• [EXERCISE DETAILS]:
The result should be all the records, exact and complete, without a single picture.

(Saved entries)
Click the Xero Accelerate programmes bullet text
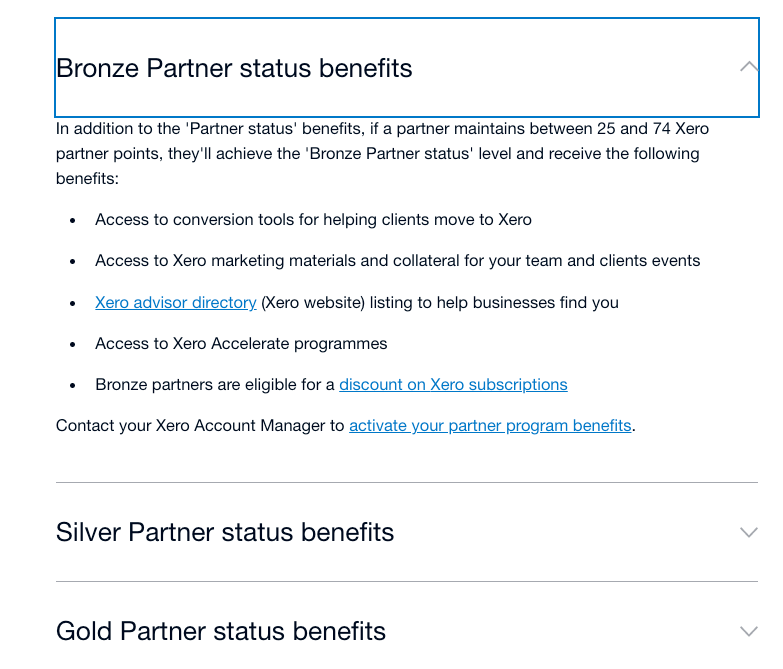The height and width of the screenshot is (669, 783). (x=241, y=343)
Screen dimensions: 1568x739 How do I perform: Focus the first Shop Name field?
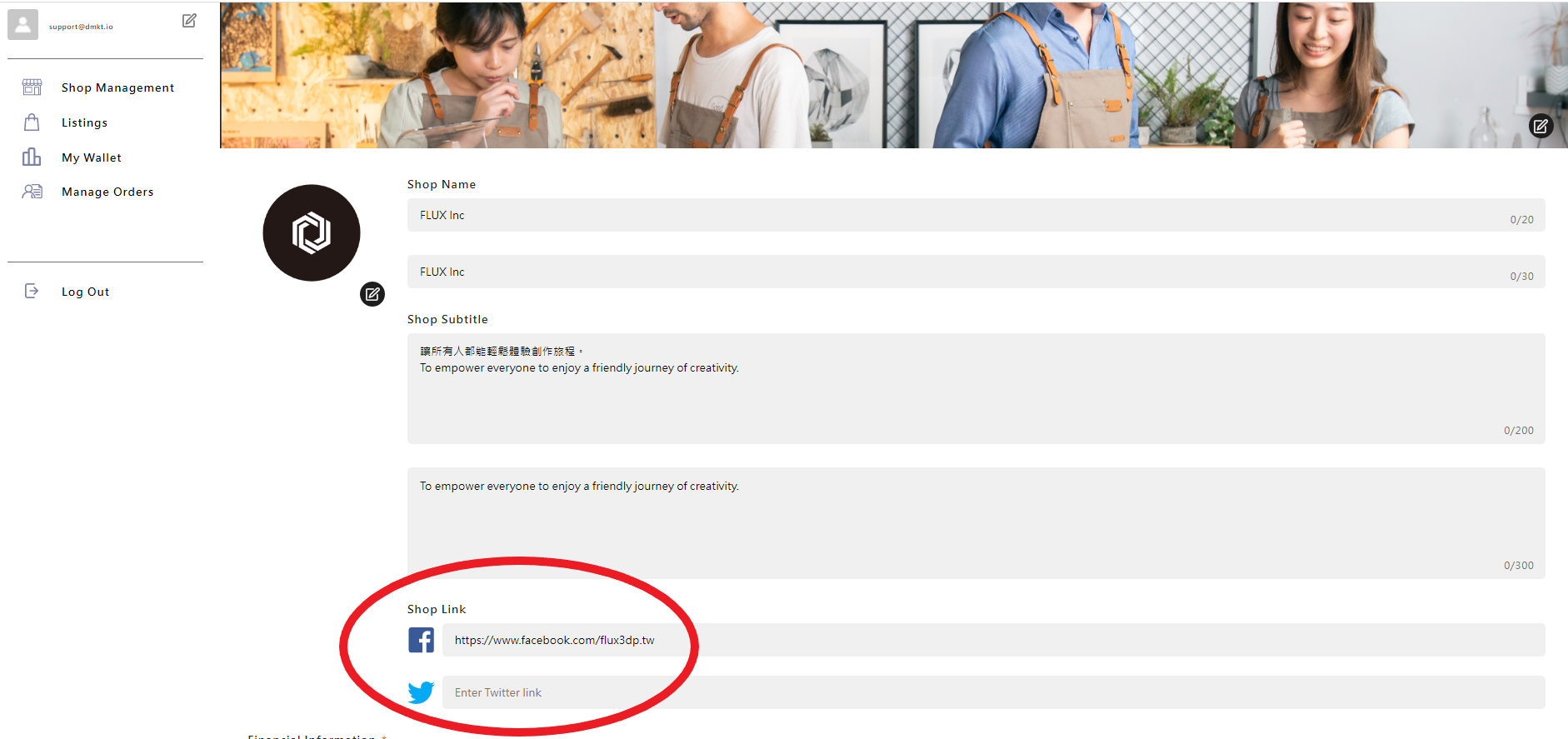958,215
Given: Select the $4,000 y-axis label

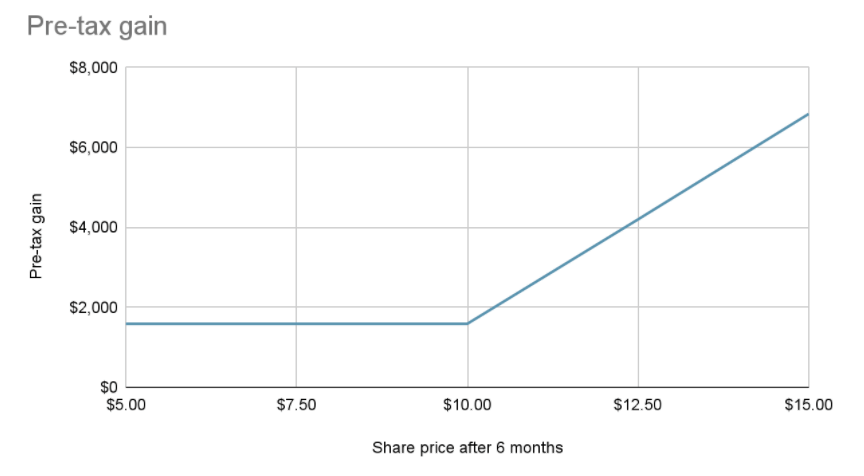Looking at the screenshot, I should pyautogui.click(x=92, y=227).
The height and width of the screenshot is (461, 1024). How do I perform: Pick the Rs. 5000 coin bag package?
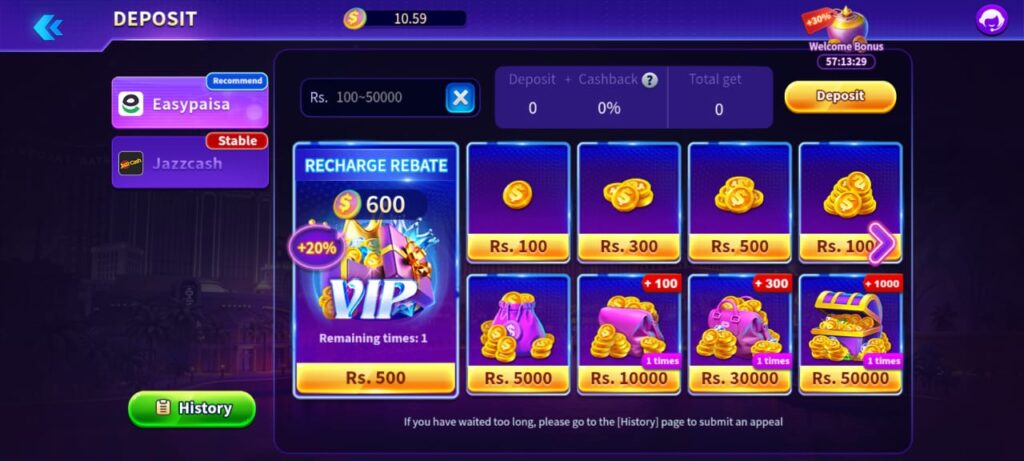[x=518, y=335]
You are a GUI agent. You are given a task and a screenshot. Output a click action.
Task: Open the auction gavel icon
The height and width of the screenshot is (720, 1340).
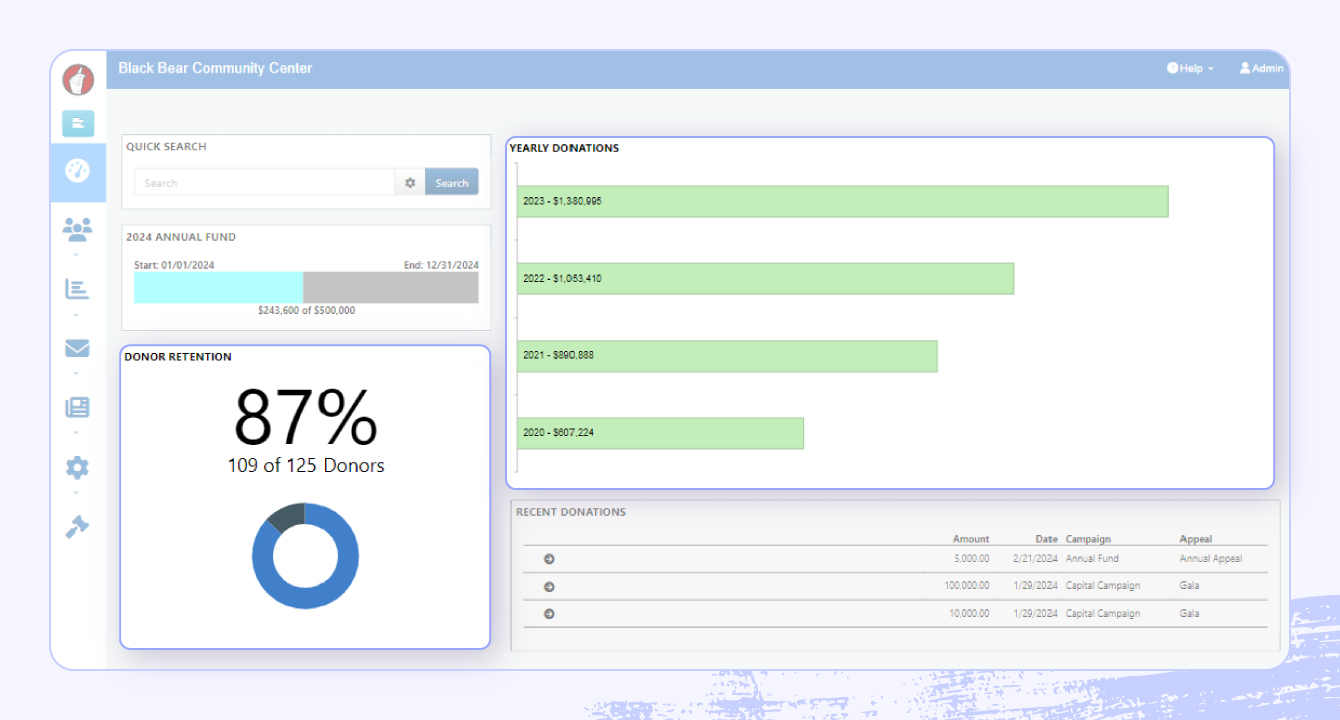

• [RESULT OF THE TASK]:
Click the Xero Accelerate programmes bullet text
The height and width of the screenshot is (669, 783). (x=241, y=343)
Screen dimensions: 1568x739 How do I perform: Focus the first Shop Name field?
958,215
Given: Select the $4,000 y-axis label

Looking at the screenshot, I should pyautogui.click(x=92, y=227).
The height and width of the screenshot is (461, 1024). How do I perform: Pick the Rs. 5000 coin bag package?
[x=518, y=335]
You are a GUI agent. You are given a task and a screenshot. Output a click action.
Task: Open the auction gavel icon
The height and width of the screenshot is (720, 1340).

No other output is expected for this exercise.